Das Haus St. Florian wird zum Übergangswohnheim. Für die bisherigen Bewohner ist bereits eine andere Unterbringung gefunden worden.

St. Ottilien – Die Erzabtei nimmt ab Februar etwa 20 Flüchtlinge auf. Für die Gemeinschaft der Mönche stand es außer Frage, zu handeln, so Pressesprecherin Stefanie Merlin. Für die bishe- rigen Bewohner des Hauses St. Florian sei bereits eine andere Unterbringung gefunden worden.

„Die akute Not der Flüchtlinge hat uns bewogen, das Haus zur Verfügung zu stellen,“ so Pater Timotheus Bosch, der Prior des Klosters. „Die Mönche stimmten mit überwältigender Mehrheit dafür zu helfen und so den Asylbewerbern im Klosterdorf eine vorläufige Heimat zu geben“. Schon früher hätten sie immer wieder einzelne Flüchtlingsfamilien aufgenommen.

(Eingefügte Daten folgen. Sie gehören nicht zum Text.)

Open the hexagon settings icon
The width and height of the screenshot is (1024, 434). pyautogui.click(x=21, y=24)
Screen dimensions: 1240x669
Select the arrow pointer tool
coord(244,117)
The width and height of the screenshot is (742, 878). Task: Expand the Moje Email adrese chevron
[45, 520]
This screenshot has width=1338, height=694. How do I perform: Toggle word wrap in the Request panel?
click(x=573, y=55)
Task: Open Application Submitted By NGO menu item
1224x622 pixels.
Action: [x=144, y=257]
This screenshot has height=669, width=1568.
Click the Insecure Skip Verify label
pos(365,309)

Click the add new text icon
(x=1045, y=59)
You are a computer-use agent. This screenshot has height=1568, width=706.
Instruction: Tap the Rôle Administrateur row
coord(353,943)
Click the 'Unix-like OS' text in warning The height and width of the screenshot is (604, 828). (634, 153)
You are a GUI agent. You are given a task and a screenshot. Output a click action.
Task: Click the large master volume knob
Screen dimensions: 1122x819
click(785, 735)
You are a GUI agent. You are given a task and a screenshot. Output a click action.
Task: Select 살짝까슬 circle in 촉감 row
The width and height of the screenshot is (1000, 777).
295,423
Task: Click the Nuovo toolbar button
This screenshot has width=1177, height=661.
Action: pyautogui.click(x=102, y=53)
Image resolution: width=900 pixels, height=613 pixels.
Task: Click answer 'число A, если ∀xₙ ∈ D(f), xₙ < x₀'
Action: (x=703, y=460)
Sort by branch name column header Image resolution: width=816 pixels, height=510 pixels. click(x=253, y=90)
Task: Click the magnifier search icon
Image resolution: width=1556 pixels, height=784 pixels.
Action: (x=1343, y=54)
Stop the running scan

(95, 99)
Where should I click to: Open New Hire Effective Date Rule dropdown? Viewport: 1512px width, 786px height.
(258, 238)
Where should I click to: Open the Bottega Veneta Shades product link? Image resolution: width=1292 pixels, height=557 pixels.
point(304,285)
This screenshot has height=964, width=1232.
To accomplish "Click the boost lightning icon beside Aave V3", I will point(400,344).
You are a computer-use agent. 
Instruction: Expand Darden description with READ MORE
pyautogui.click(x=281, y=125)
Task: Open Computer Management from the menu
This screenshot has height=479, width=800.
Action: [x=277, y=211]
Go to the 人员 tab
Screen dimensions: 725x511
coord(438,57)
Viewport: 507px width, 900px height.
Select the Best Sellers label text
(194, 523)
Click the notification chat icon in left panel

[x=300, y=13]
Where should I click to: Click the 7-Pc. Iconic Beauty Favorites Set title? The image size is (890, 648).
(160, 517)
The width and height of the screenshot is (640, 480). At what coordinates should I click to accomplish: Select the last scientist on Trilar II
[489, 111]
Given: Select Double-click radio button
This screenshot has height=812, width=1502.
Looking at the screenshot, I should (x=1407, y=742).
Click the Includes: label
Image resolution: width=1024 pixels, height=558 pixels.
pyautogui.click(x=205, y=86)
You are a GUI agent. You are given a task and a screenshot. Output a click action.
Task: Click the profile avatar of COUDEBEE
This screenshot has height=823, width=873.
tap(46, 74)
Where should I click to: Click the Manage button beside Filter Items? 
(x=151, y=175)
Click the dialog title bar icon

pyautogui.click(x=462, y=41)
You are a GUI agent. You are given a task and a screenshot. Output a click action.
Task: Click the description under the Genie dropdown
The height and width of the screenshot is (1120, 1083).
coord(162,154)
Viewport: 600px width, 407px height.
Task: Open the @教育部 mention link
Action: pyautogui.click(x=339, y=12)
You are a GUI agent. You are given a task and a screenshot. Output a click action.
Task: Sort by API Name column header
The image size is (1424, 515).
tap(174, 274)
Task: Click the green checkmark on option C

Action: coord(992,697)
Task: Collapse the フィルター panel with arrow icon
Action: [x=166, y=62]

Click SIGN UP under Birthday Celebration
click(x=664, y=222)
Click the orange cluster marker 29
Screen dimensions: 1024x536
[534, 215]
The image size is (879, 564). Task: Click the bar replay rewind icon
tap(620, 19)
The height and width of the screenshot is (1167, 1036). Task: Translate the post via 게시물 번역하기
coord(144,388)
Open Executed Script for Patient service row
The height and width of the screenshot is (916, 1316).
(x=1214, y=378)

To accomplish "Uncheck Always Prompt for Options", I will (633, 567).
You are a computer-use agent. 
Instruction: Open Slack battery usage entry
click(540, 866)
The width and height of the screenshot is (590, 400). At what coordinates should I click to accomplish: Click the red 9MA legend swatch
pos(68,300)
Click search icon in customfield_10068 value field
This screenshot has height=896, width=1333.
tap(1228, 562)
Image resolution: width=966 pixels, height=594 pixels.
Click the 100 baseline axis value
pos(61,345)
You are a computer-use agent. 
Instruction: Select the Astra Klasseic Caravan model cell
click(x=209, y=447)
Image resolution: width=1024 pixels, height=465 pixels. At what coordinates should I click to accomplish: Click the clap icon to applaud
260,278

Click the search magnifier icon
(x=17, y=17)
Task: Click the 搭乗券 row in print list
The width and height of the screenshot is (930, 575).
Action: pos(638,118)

Einige Wochen habe Bosch nach einem geeigneten Gebäude gesucht. „Als Missionsbenediktiner leben wir unseren Auftrag in 17 Ländern. Gerne nehmen wir die Herausforderung für Menschen verschiedener Kulturen da zu sein in unmittelbarer Nähe an“.

Das Haus unweit der Klosterfeuerwehr könne nun an den Landkreis vermietet und für die Ankunft der Flüchtlinge vorbereitet werden. Dabei würden sich auch die Klosterbetriebe engagieren.

Der Eresinger Bürgermeister Josef Loy begrüßte die Aufnahmebereitschaft und kündigte an, dass im Januar in Zusammenarbeit mit der Erzabtei und dem Landkreis eine Informationsveranstaltung für die Bürger der umliegenden Ortschaften stattfinden soll.